Maintenant il prend sa position d’inspecteur sec menton relevé bras croisés jambes arquées. Toutes ses phrases sont ponctuées d’un hochement de tête méprisant et d’une exclamation brute.
« Carte nationale! Pourquoi t’embête la fille fils de pute! Tu lui as fais peur! Tu l’as terrorisée! Où est ta carte sors moi ta carte !
- Je n’ai pas ma carte sur moi Monsieur Le Policier.
- Inspecteur ! T’es foutu là! Les papiers de la voiture alors !
- Je n’ai rien sur moi Monsieur Le Policier.
Pichenette.
- Inspecteur! Tu vas me suivre à l’intérieur!
- Monsieur L’Inspecteur. Pitié Monsieur L’Inspecteur. »
Son visage s’est affaissé dans une servilité qui décompose ses traits mous de lâche. A gerber. Sa voix nasillarde roule les r et déroule son texte dans une lenteur exaspérante.
Maintenant il me supplie avec les yeux avec les mots avec les mains. Moi je fais la fière et de belles phrases. Je suis carrément portée par l’euphorie de cette leçon de civisme. Et aussi de jouer un mauvais tour à ce petit con.

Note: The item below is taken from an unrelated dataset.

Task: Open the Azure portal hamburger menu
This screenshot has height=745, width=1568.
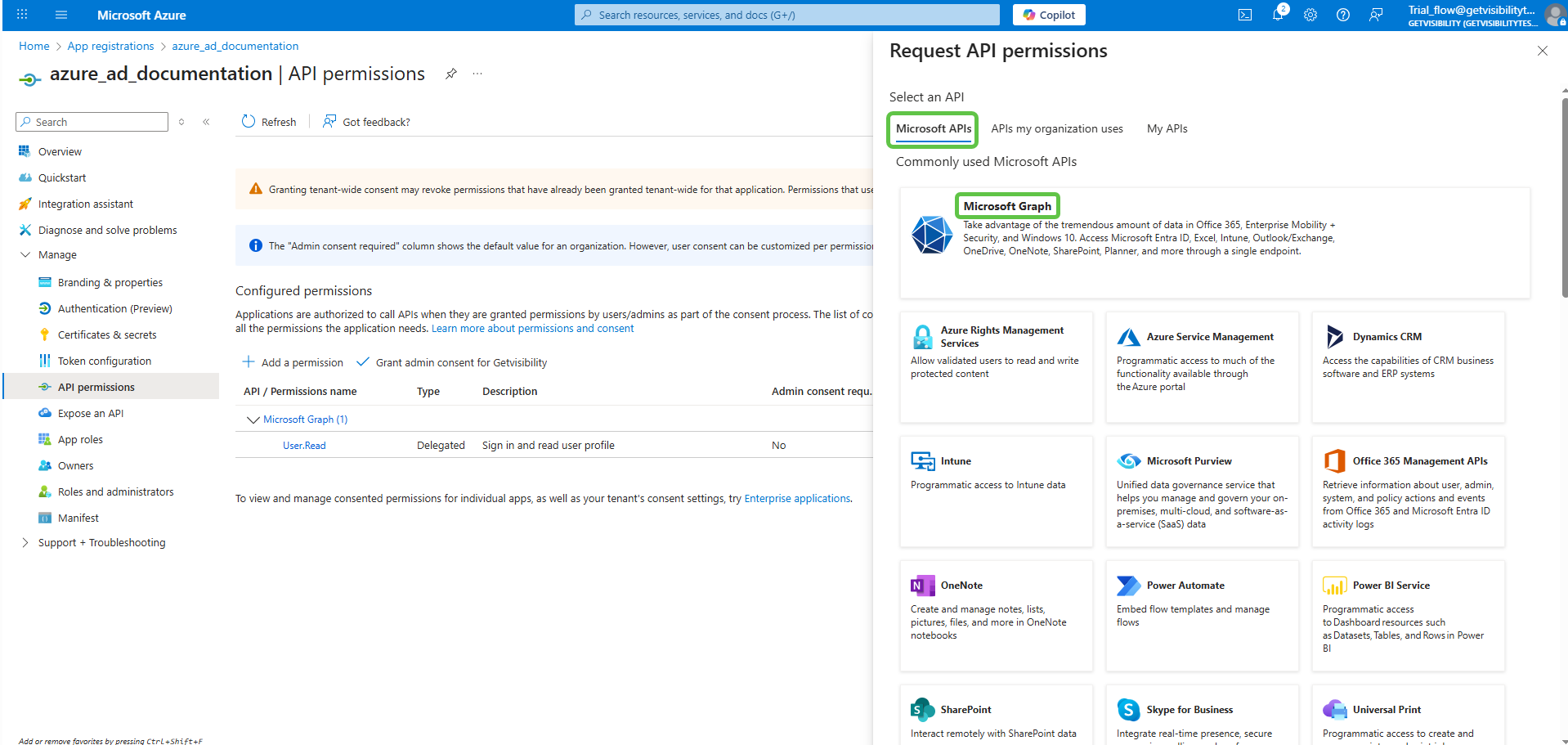Action: click(x=61, y=15)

« Parce que tu vois Mademoiselle moi j’ai pas compris que tu voulais pas monter je suis un fils de bonne famille c’est quoi ton nom de famille Mademoiselle on est sûrement de la famille on doit avoir des liens et je suis sincèrement navré de ce malentendu.

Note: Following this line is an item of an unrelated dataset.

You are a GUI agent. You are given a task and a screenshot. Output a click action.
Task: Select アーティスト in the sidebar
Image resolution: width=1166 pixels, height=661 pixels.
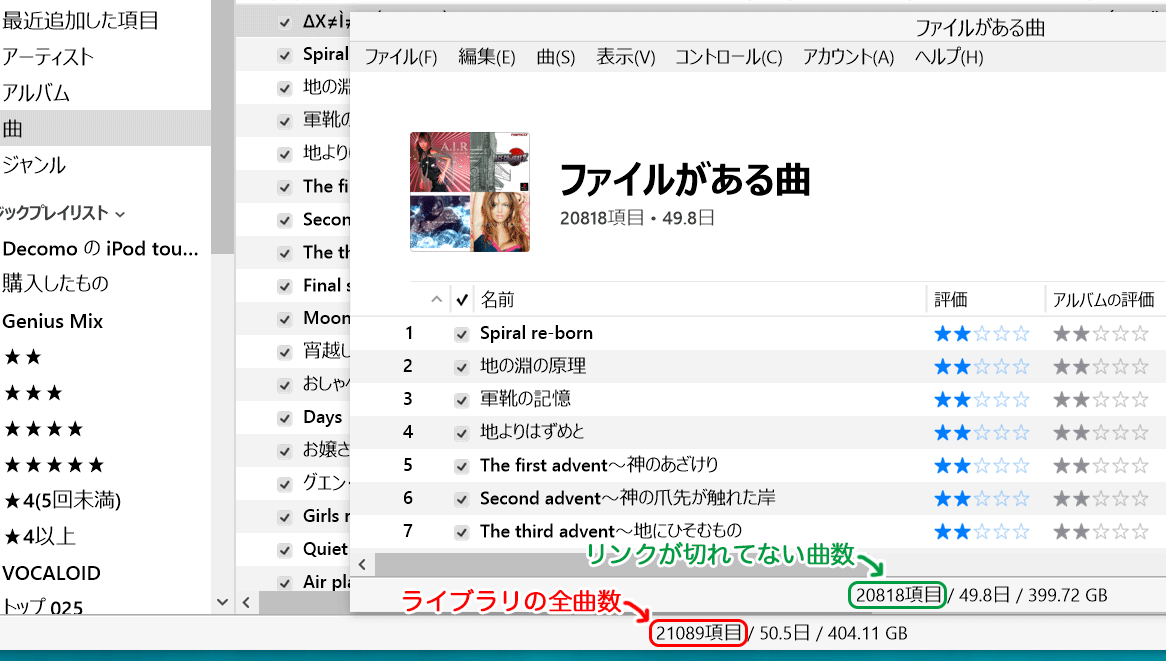[x=48, y=57]
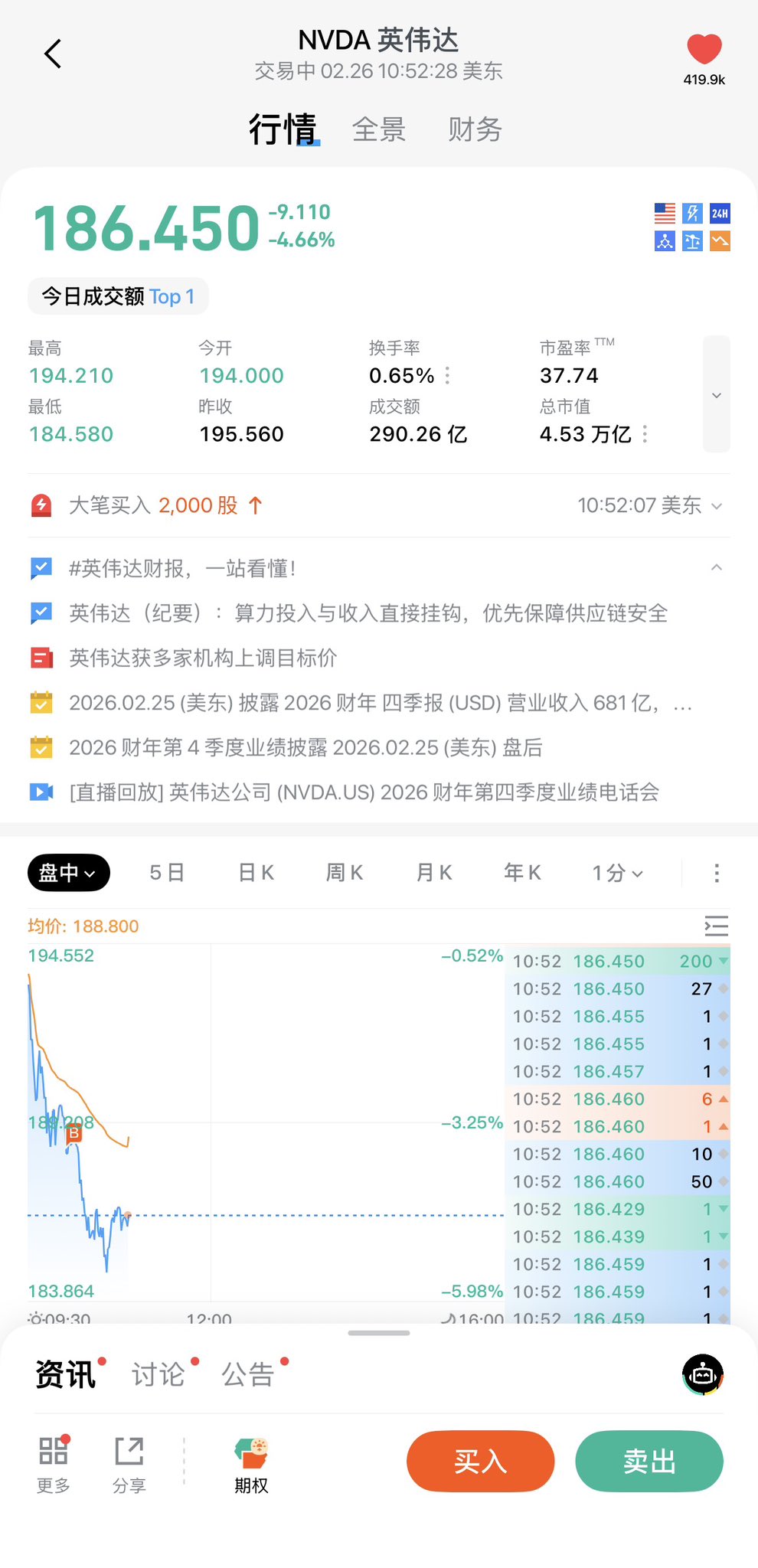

Il conclut ses inepties par tous les drames qui vont s’ensuivre sa femme le quittera sa belle-mère le tuera son beau-père le ruinera sa famille le reniera pour un incident en définitive tellement insignifiant.
- Aucun pardon je veux déposer une plainte entrons dans le commissariat. Tu n’as pas honte de suivre des jeunes filles dans la rue je suis ado merde ! Même pas ! Je t’ai dit non trois fois ! Tu as continué de me suivre de me faire peur en prenant les mêmes rues les mêmes boulevards t’es même descendu de ta voiture. Qu’est-ce que tu veux que je te pardonne? Je suis une citoyenne qui a le droit de jouir de ce trottoir. Les femmes des citoyennes qui ont le droit de marcher dans la rue. Maintenant j’en ai assez je veux porter plainte allez dans le commissariat ! Jouir d’un espace public en sécurité c’est mon droit fondamental de citoyenne! Non je veux pas me réfugier dans une cage m’emmurer dans une voiture me cacher derrière un chauffeur me couper du monde parce que tu as le pantalon qui chauffe. Je le répète c’est ma terre c’est mon droit fondamental de citoyenne et j’ai le droit de marcher! »
Il demeure là devant moi minable à se confondre en excuses et me supplier encore et encore. Moi je prends mon pied sans blague. Je l’enfonce davantage l’écrasant sous l’énoncé d’un fatras de lois et de jugements contre le harcèlement. Nul besoin de préciser que ce ne sont que pures affabulations. Même les deux agents de l’ordre pourtant familiers de tortures ont pitié de lui.
« Bien vous savez je suis sûr qu’après ça il recommencera plus. »
Je finis par le laisser partir après lui avoir vomi ma rage un bon quart d’heure encore. je remercie les deux justiciers parce que tout de même ils ont carrément joué le jeu. Peut-être ils ont eux-mêmes des filles va savoir.
Bref je retourne à ma marche.
Après quelques mètres, un coupé sport s’arrête. Sans blague.
Regard libidineux. Soupir. Je lève les yeux au ciel, exaspérée.